Payroll software update for Benefits in Kind

In the October 2017 edition of its Employer Bulletin, HMRC has clarified that upcoming changes to the way Benefits in Kind (BiKs) are valued where there is an optional remuneration arrangement (OpRA) mean that employers will need to update payroll software for P11D and P46 (Car) reporting.

Where there is an OpRA, the taxable value is now the higher of the cash foregone or the taxable value under the normal BiK rules. This applies to all BiKs, including currently exempt BiKs. Arrangements entered into before 6 April 2017 retain their old treatment, but arrangements entered into since 6 April 2017, or arrangements which have been varied or renewed are taxed under the new rules.

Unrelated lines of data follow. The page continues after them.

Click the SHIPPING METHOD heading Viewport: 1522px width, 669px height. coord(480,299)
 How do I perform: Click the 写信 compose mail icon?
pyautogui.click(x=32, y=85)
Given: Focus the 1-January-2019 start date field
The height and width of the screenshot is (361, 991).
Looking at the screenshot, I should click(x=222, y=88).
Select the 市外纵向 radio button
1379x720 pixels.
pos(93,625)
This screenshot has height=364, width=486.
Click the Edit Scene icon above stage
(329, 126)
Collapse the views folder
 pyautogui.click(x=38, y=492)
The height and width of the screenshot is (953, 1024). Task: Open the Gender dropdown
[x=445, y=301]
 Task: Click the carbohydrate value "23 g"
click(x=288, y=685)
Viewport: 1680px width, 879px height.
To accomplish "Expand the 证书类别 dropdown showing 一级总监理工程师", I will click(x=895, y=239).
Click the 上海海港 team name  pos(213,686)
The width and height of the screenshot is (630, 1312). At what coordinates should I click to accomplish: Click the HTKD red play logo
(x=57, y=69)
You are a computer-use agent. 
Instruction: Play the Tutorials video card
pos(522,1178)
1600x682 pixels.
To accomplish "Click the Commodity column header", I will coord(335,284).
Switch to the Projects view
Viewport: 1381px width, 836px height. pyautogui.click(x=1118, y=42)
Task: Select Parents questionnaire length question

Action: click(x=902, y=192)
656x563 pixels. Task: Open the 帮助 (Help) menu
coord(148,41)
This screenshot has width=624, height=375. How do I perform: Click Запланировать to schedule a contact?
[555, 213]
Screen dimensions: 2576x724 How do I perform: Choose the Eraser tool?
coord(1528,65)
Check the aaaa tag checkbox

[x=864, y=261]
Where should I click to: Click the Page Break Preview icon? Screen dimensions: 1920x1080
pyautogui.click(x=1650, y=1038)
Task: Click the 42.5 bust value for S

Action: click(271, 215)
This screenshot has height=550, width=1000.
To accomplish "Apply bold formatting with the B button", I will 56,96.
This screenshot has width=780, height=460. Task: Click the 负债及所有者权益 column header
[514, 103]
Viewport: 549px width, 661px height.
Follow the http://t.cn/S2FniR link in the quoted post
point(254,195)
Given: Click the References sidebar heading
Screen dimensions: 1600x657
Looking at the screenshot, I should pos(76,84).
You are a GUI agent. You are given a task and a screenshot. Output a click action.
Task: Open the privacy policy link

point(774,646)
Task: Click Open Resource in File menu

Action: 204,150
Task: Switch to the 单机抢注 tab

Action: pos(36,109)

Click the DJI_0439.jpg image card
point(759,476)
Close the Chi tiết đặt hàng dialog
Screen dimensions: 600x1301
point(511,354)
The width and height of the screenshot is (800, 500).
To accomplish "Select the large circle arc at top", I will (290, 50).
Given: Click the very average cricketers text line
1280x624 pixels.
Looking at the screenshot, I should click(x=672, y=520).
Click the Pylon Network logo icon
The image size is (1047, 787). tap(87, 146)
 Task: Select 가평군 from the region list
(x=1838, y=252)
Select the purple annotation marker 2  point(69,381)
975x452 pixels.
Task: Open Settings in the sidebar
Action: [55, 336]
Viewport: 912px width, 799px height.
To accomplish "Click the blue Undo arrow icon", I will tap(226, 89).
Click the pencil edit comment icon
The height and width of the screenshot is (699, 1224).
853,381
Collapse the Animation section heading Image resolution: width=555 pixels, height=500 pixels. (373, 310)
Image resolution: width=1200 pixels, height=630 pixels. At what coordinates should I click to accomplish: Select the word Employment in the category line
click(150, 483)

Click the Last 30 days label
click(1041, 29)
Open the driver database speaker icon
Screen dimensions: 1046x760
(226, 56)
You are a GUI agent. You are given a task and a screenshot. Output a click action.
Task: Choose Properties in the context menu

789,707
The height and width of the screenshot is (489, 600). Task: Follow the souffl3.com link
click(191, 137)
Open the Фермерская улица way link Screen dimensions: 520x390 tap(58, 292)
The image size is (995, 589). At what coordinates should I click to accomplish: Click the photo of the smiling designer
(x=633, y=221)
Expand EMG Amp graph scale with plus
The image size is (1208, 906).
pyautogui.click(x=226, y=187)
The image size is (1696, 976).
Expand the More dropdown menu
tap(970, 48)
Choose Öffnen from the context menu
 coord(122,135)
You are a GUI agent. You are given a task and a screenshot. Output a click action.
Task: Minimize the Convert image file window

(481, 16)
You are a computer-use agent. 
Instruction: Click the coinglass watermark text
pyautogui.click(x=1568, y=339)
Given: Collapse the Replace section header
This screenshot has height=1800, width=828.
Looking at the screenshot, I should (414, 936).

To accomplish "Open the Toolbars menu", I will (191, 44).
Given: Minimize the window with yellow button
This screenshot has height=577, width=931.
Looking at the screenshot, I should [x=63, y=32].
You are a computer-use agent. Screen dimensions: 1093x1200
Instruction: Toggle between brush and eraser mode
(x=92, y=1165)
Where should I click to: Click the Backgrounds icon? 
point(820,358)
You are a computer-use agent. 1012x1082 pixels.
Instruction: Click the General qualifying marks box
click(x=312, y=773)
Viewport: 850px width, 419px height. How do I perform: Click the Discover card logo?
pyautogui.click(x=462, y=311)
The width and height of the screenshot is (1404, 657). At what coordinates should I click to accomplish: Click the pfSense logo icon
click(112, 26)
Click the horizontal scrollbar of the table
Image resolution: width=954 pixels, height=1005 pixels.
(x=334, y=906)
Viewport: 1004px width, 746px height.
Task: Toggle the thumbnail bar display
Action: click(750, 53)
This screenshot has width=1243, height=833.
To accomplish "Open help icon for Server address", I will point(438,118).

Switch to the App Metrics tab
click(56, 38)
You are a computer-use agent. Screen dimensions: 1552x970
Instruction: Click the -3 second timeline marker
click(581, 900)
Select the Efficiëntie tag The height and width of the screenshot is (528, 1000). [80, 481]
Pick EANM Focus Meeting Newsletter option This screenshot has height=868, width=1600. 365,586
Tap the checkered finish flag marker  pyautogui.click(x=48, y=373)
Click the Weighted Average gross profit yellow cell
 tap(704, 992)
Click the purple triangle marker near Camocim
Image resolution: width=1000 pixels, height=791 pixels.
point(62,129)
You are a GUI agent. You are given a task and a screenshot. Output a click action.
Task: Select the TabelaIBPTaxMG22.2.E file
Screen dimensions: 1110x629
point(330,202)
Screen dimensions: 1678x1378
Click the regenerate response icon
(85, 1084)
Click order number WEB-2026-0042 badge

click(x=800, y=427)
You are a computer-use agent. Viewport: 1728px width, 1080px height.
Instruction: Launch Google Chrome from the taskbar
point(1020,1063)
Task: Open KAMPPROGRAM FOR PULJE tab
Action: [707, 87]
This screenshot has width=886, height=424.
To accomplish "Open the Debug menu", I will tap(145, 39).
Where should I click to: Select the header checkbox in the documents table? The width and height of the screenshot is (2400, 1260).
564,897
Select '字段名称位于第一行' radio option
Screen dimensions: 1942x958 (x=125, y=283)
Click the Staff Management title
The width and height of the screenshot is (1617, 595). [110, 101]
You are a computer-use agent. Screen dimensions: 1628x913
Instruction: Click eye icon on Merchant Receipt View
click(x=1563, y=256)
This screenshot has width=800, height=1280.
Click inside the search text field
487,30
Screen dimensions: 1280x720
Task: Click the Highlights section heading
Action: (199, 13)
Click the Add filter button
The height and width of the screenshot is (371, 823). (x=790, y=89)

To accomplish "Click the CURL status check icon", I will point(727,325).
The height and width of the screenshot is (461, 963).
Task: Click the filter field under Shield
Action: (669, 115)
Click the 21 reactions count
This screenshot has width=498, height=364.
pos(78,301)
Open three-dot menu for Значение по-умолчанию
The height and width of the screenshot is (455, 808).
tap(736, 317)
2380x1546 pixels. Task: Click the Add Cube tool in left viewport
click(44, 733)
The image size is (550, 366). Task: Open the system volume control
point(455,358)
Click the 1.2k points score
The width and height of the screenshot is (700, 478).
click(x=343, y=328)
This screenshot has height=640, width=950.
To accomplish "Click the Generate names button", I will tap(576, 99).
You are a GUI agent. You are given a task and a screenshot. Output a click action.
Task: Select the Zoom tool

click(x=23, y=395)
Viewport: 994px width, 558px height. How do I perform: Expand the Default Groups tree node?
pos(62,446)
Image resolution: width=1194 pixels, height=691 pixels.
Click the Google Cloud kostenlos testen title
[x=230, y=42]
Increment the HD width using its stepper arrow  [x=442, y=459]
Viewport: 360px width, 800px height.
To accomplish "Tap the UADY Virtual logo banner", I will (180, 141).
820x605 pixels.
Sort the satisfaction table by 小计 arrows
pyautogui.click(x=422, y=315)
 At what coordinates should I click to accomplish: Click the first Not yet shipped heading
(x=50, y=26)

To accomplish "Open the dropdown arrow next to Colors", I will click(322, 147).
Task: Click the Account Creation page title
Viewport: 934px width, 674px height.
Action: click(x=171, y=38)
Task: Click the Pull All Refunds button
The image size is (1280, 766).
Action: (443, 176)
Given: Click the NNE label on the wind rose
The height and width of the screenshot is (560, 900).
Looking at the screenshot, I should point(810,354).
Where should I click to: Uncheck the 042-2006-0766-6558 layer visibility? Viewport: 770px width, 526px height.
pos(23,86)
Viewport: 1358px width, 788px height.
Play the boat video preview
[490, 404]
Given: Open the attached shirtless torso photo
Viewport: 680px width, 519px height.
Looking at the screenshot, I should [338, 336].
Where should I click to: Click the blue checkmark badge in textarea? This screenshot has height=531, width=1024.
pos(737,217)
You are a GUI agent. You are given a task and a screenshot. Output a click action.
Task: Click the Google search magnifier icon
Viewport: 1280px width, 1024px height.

Some of the descriptions on the P11D data submission will also change:

  •  ‘cost to you’ (or similar) descriptors will read ‘cost to you or amount foregone’. If you are using an OpRA, and the amount of cash foregone is higher than the cost to you, you should enter the cash foregone
  •  ‘cash equivalent’ descriptors will read ‘cash equivalent or relevant amount’. If you are using an OpRA, and the amount of cash foregone is greater than the cost to you (as above), then you should enter the taxable amount (known as the relevant amount).

The P46 (Car) data to be submitted will also have a new “cash forgone” field. This is the cash foregone for the car only (excluding fuel, maintenance or any other attributable service). This should be completed whenever there is an OpRA.